═══ SUPPLIED DATA ═══

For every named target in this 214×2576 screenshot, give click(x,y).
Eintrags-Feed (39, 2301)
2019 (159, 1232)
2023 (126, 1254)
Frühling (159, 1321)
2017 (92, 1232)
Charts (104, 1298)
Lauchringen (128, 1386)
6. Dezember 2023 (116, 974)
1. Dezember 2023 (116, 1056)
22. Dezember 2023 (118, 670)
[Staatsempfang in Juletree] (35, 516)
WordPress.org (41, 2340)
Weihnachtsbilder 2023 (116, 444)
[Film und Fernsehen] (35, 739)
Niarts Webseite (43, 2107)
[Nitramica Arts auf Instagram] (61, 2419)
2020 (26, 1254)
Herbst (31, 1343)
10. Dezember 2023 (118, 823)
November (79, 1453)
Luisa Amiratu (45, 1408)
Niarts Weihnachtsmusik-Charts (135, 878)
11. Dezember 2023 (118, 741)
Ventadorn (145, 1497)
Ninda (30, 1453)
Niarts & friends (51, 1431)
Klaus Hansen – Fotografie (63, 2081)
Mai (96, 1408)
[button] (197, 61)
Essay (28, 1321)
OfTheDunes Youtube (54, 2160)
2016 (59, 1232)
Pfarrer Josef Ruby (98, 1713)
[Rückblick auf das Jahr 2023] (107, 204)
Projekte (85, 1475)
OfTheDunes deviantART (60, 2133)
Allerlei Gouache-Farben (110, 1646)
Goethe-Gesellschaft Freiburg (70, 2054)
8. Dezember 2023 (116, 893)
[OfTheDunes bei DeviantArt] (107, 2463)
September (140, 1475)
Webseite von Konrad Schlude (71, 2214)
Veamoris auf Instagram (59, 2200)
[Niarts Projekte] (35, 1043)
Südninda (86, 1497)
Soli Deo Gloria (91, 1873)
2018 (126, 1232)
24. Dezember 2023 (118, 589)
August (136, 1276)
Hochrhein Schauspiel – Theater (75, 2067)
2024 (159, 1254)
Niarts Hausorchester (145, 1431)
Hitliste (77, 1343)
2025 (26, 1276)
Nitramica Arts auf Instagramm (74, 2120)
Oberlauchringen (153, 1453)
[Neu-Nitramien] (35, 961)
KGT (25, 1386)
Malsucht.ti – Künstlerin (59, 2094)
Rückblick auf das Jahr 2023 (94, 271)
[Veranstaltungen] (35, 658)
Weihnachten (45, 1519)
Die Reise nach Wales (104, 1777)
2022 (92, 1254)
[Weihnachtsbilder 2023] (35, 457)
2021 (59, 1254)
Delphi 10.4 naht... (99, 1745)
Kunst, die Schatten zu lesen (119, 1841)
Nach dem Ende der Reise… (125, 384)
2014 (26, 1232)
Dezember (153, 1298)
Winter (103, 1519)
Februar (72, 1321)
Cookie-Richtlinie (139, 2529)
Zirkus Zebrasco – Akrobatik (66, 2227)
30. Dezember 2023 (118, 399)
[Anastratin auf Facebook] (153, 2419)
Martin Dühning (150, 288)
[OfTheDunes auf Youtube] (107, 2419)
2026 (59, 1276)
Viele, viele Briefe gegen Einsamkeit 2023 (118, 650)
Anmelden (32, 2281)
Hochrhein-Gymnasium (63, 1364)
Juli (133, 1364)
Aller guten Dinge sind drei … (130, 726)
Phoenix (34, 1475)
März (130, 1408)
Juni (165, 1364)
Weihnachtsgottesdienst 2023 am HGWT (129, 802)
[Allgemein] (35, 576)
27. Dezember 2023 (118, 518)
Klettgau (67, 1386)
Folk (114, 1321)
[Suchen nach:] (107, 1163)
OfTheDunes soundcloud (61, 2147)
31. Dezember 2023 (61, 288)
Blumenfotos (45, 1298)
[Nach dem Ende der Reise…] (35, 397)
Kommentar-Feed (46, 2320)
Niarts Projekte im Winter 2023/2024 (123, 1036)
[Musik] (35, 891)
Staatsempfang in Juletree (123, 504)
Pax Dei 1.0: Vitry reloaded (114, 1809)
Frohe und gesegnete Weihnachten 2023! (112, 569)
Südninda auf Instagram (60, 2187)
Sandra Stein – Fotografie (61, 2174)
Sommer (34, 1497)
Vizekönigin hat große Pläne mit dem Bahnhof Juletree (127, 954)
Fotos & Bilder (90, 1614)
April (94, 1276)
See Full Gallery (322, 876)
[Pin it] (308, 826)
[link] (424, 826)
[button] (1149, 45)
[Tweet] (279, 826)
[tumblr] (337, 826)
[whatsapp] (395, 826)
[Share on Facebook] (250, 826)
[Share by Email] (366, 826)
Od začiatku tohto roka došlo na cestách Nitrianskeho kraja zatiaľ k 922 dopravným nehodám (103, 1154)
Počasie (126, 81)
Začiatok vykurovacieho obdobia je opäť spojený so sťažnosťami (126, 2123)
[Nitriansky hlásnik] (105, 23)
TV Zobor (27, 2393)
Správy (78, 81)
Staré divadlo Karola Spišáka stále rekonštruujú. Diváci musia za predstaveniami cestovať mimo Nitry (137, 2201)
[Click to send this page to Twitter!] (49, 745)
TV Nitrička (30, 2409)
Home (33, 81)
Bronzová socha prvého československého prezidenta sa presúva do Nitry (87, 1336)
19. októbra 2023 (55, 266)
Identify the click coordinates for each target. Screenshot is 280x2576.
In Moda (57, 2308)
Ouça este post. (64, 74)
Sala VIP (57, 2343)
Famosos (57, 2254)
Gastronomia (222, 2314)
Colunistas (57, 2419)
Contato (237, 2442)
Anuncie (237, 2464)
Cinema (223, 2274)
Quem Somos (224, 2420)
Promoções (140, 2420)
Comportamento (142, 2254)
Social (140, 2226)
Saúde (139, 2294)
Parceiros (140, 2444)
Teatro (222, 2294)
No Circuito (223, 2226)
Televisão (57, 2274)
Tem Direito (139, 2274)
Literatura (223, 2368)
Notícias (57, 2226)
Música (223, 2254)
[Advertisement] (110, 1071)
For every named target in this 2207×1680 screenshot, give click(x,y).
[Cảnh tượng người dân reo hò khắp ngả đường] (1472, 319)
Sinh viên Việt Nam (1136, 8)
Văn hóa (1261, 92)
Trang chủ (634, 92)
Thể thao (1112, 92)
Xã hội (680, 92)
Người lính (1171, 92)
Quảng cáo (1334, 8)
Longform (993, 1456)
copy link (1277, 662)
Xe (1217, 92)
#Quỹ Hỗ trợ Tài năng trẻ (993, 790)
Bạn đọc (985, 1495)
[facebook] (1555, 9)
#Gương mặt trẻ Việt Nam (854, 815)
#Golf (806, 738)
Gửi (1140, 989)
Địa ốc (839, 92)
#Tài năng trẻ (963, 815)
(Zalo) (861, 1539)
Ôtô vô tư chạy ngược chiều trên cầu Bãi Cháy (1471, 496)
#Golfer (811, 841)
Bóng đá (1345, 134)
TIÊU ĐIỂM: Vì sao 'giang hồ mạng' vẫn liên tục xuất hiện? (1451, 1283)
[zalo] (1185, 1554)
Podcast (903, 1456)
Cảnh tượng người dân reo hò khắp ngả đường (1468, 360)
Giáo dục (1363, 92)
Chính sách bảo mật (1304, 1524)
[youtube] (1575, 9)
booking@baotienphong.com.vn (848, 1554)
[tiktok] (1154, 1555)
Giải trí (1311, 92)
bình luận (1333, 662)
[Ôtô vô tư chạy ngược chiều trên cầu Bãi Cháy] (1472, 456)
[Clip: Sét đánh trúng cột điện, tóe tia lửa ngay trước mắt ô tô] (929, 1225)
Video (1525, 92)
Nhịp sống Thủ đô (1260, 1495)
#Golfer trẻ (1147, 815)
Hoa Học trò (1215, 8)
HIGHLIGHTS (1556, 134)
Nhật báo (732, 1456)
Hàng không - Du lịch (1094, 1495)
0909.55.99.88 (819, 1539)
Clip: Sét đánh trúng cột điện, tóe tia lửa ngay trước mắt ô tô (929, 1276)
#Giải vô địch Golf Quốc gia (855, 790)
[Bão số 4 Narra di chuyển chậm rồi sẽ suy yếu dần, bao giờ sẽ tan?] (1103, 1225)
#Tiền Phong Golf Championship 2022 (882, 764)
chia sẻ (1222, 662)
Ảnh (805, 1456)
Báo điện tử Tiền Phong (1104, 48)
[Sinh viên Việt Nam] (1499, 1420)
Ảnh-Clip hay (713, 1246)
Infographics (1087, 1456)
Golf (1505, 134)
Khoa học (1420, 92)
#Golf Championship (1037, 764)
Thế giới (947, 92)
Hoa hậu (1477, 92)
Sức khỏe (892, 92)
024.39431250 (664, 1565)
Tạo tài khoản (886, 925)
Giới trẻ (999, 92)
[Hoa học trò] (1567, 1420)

═══

EXERCISE INSTRUCTIONS:
Check each line of the listing above. Copy it if it holds the string "Reise".

SOLVED PROBLEM:
Die Reise nach Wales (104, 1777)
Nach dem Ende der Reise… (125, 384)
[Nach dem Ende der Reise…] (35, 397)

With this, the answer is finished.